American baseball player (born 1993)

Kyle Alexander Dowdy (born February 3, 1993) is an American former professional baseball pitcher. He played in Major League Baseball (MLB) for the Texas Rangers and Cincinnati Reds.

==Amateur career==
Dowdy graduated from Francis Parker School in San Diego, California, in 2011. Undrafted out of high school in the 2011 MLB draft, he enrolled at the University of Hawaii where he played college baseball for the Hawaii Rainbow Warriors. In 2012, as a freshman, he appeared in 13 games, going 2–3 with a 3.06 earned run average (ERA).

Following his freshman year, Dowdy transferred to Orange Coast College. As a sophomore in 2013, he had a 6–3 record with a 2.38 ERA, striking out 62 batters in 75.2 innings. He transferred to the University of Houston following his sophomore season. He was forced to sit out the 2014 campaign after undergoing Tommy John surgery. In 2015, as a redshirt junior, Dowdy was 9–2 with a 2.45 ERA in 19 games, including 12 starts. After the 2015 season, he was drafted by the Detroit Tigers in the 12th round of the 2015 MLB draft.

==Professional career==
===Detroit Tigers===
Dowdy made his professional debut in 2016 with the Single–A West Michigan Whitecaps, with whom he was named a Midwest League All-Star. He finished the year 10–3 with a 2.84 ERA in 23 games (16 starts). He spent 2017 with the High–A Lakeland Flying Tigers, where he was named to the Florida State League All-Star team, pitching to an 8–12 record with a 3.83 ERA in 25 games (22 starts). He began 2018 with the Double–A Erie SeaWolves and was later promoted to the Triple–A Toledo Mud Hens.

===Cleveland Indians===
On July 31, 2018, Dowdy and Leonys Martín were traded to the Cleveland Indians in exchange for Willi Castro. He was assigned to the Double-A Akron RubberDucks, where he finished the year. In 30 games (20 starts) between Erie, Toledo, and Akron, he was 9–12 with a 5.15 ERA and a 1.48 WHIP.

The New York Mets selected Dowdy in the 2018 Rule 5 draft on December 13, 2018.

===Texas Rangers===
The Texas Rangers claimed Dowdy off of waivers from the Mets on March 26, 2019, and shortly thereafter, added him to their 25-man roster. He made his major league debut on March 28, 2019, versus the Chicago Cubs, allowing three runs over two innings of relief. On July 25, Dowdy was designated for assignment after going 2–1 with a 7.25 ERA and 17 strikeouts over 22 1/3 innings for Texas.

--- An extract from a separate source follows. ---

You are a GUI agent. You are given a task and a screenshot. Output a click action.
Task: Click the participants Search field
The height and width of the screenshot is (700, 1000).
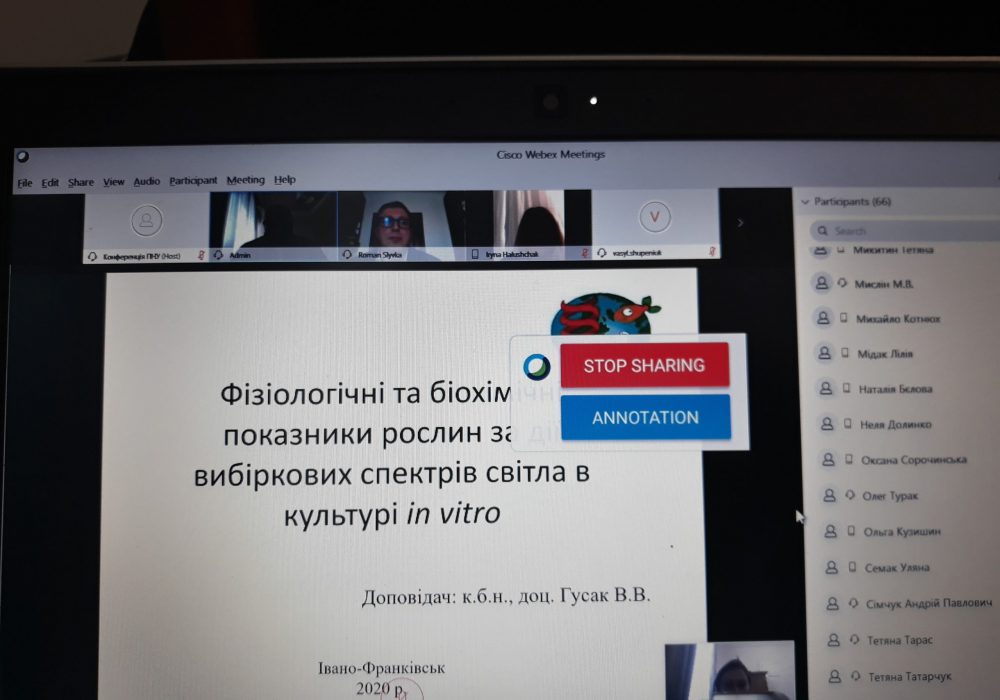900,231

===Cleveland Indians (second stint)===
On July 28, 2019, Dowdy was returned to the Cleveland Indians. Dowdy went to Akron following his return and went 1–1 with a 2.48 ERA over 29 innings for them, before finishing the season by appearing in the International League playoffs for the Columbus Clippers. Dowdy did not play in a game for the Indians organization in 2020 due to the cancellation of the minor league season because of the COVID-19 pandemic. In July 2020, Eibner signed on to play for the Eastern Reyes del Tigre of the Constellation Energy League (a makeshift 4-team independent league created as a result of the COVID-19 pandemic) for the 2020 season. Dowdy recorded a 10.13 ERA in 2 games. He returned to the Indians organization in 2021, posting a 4.80 ERA in 39 appearances for Triple-A Columbus. Dowdy elected free agency on November 7, 2021.

===Cincinnati Reds===
On December 9, 2021, Dowdy signed a minor league contract with the Cincinnati Reds. In 48 appearances out of the bullpen for the Triple–A Louisville Bats, he compiled a 3.96 ERA with 56 strikeouts across 52 1/3 innings pitched. On September 13, 2022, the Reds selected Dowdy's contract, adding him to their active roster. He made two scoreless appearances for Cincinnati, recording three strikeouts in 6 1/3 innings. Dowdy was designated for assignment on November 15, after multiple prospects were added to the roster. Three days later, he was non–tendered and became a free agent.

===Baltimore Orioles===
On December 19, 2022, Dowdy signed a minor league contract with the Baltimore Orioles. In 39 appearances for the Triple–A Norfolk Tides, he posted an 8–4 record and 4.38 ERA with 74 strikeouts across 63 2/3 innings of work. Dowdy elected free agency following the season on November 6.